On my best man’s wedding, his best man gave a presentation. Because as a consultant, that’s what he’s used to do, in order to structure his thoughts. As a coder, I’m using my text editor with markdown to structure my thoughts. Alternatively, as a UX designer, I’m using pen & paper sketches. Previously, I experimented with mind maps, outliners (which are more limited than markdown) and todo applications.
Structuring our thoughts outside our mind is necessary for any problem more complex than making tea. I wonder why so few good tools exist. Let me consider some drawbacks of the above solutions:
- With the exception of mindmaps and pen & paper, they are linear and don’t allow annotating the all important links between distant topics.

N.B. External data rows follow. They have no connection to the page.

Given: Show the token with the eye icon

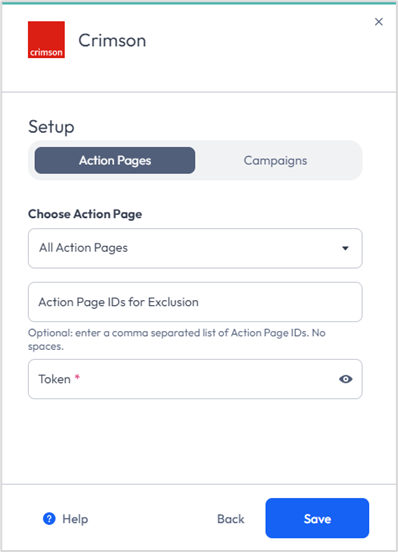Looking at the screenshot, I should [x=346, y=379].
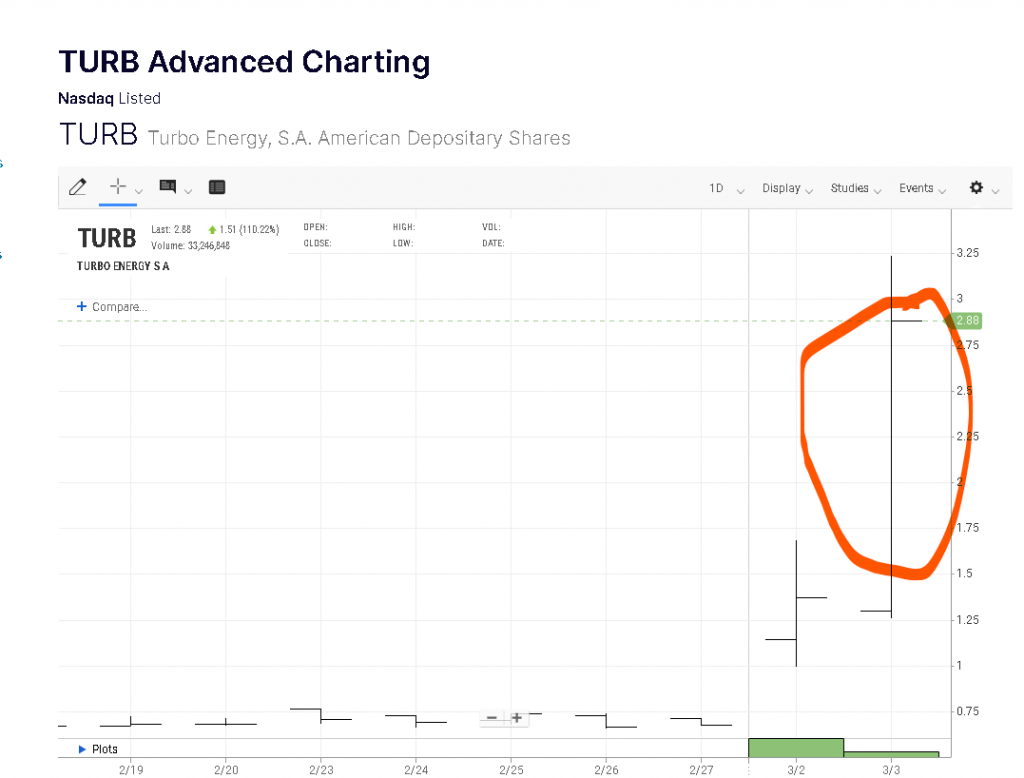The height and width of the screenshot is (778, 1024).
Task: Expand the annotation tool options arrow
Action: [188, 190]
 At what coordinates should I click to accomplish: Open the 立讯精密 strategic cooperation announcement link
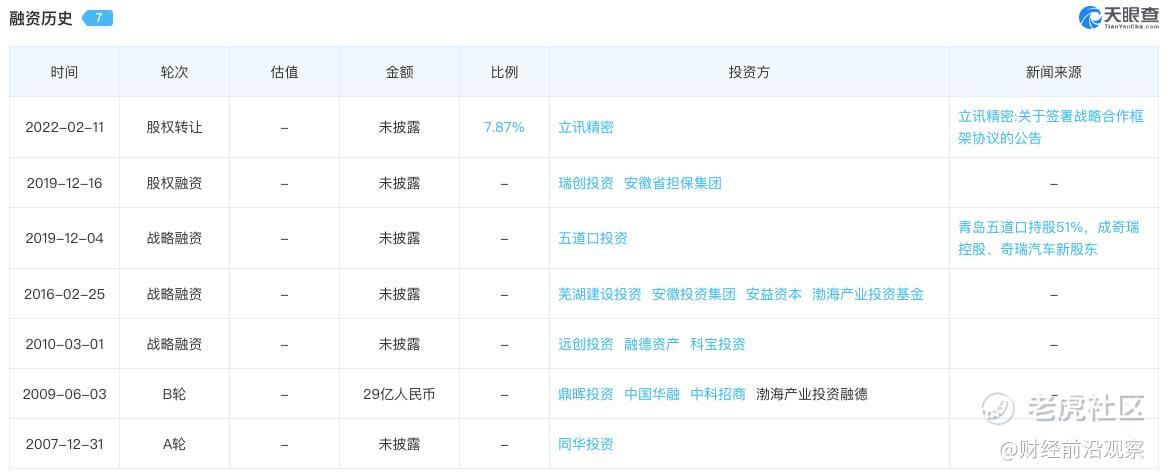point(1049,127)
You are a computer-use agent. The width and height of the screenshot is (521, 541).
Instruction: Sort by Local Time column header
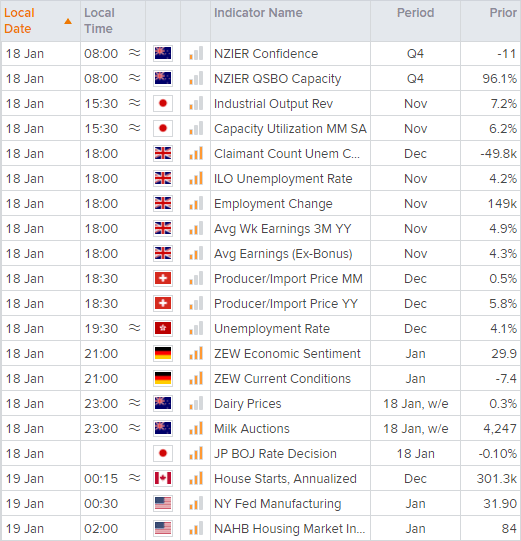click(99, 21)
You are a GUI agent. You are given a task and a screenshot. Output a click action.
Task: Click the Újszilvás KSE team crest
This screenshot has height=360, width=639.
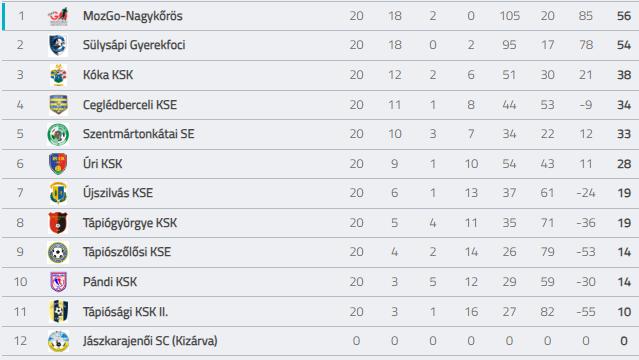58,193

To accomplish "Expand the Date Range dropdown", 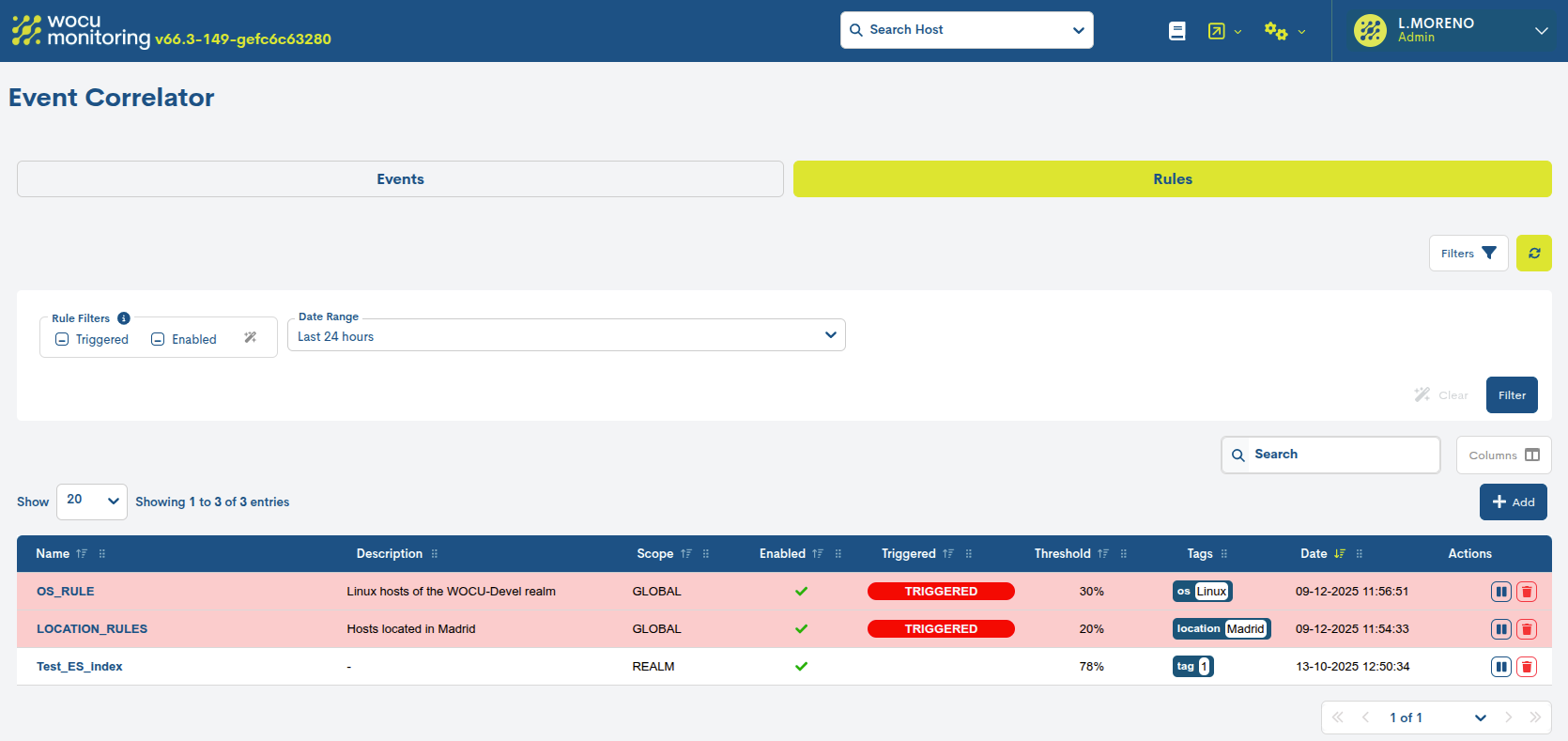I will click(x=566, y=336).
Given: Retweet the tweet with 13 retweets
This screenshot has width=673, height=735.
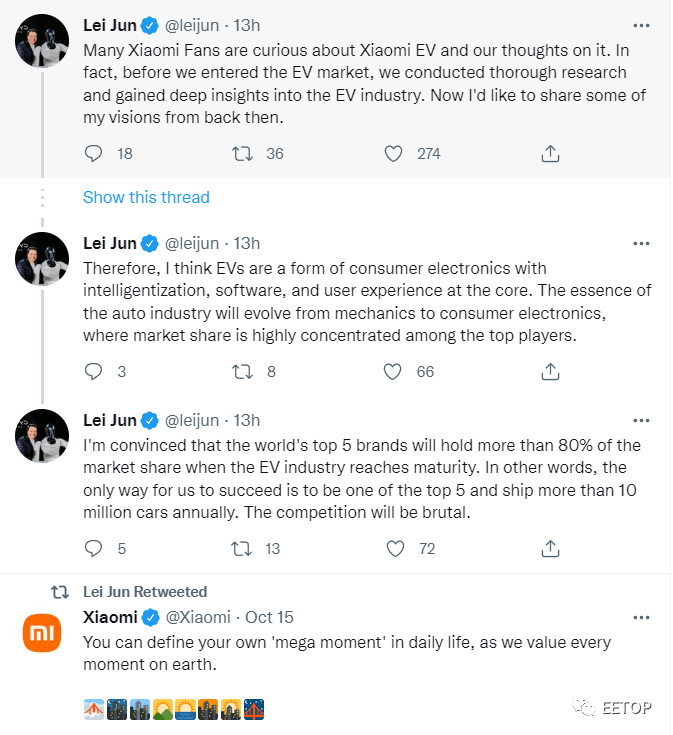Looking at the screenshot, I should pyautogui.click(x=242, y=548).
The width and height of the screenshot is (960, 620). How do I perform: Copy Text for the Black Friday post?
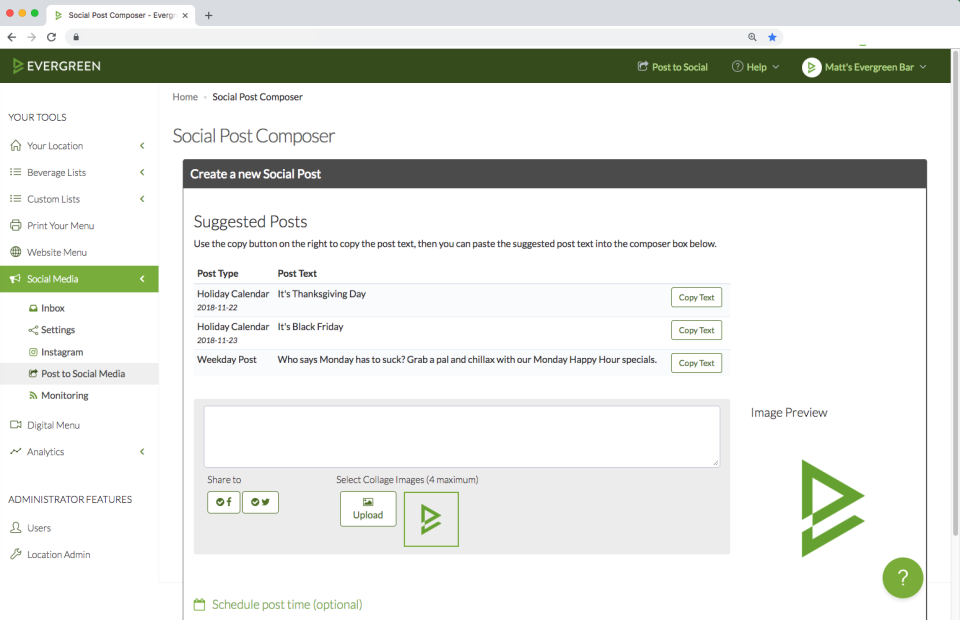(x=696, y=330)
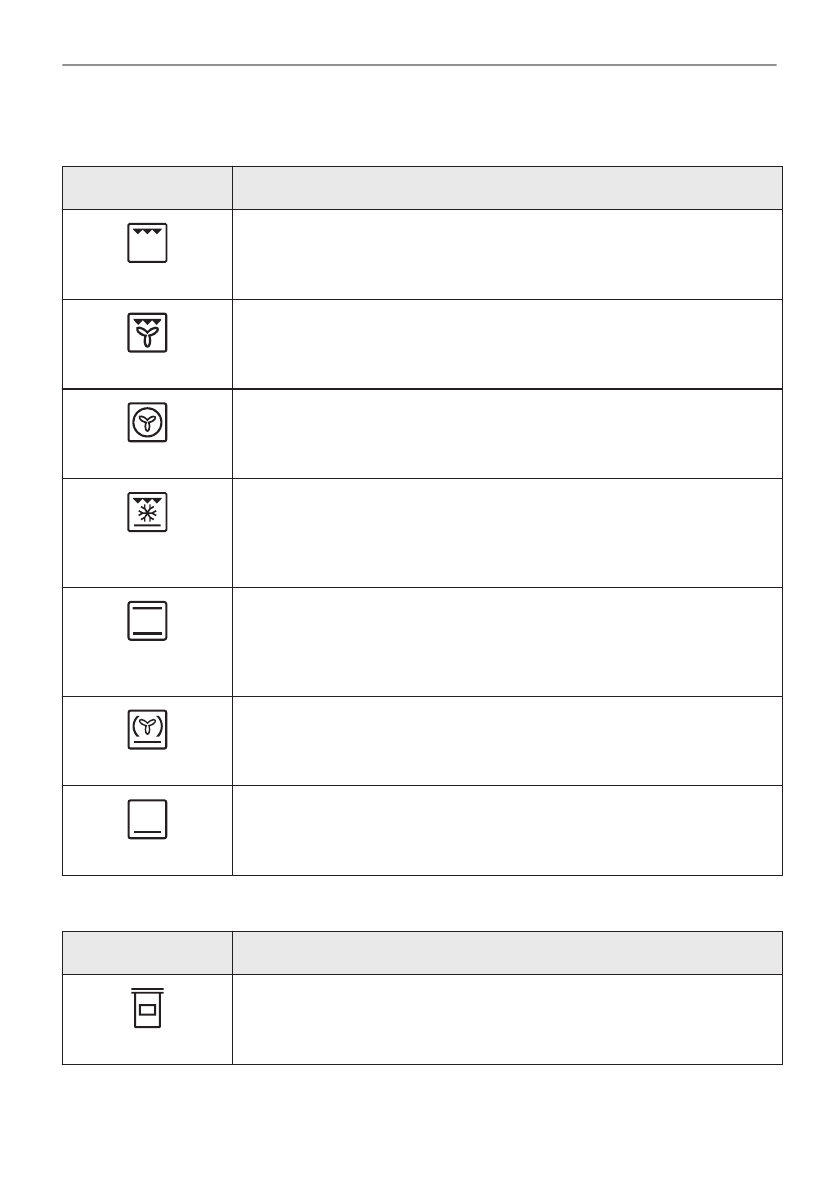The image size is (839, 1191).
Task: Click the empty description cell beside the grill icon
Action: point(507,254)
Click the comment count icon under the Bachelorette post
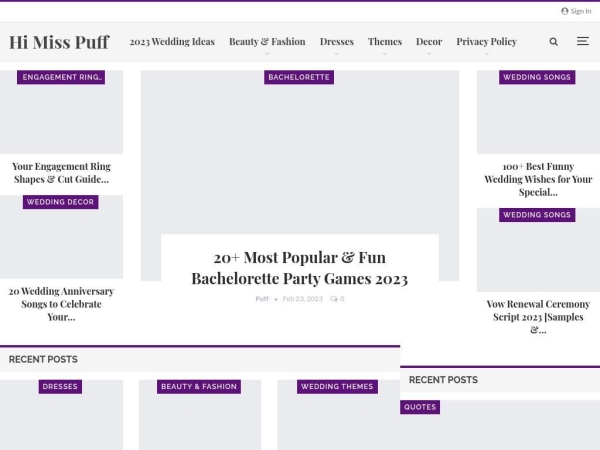 click(334, 299)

- Most methods focus on prose, which is often cumbersome. More visual approaches can be much quicker.
- Presentation software is made to share thoughts, not to structure them for oneself, so the focus is wrong.
The ideal tool to support my thinking would meet the following three requirements:
- Non-linearity: Reordering topics and links between topics must be possible.
- Time-sensitivity: It must be possible to see in which order the separate parts were created in order to retrace the though process later.
- Visuality: There must be a way to incorporate sketches, scribbles or even pictures from other sources.
So far, I don’t know any tool that combine these three. Pen & paper sketches are non-linear, but not time-sensitive. Presentations are visual, but linear. Text documents are none of the above. Mindmaps are non-linear, but not time-sensitive and rarely visual.
The way we structure our thoughts is critical in order to solve any complex problem. I, for one, am gonna spend more time improving my tools and methods here, since that’s what’s worked in many other related scenarios, e. g. for coding, designing or presenting.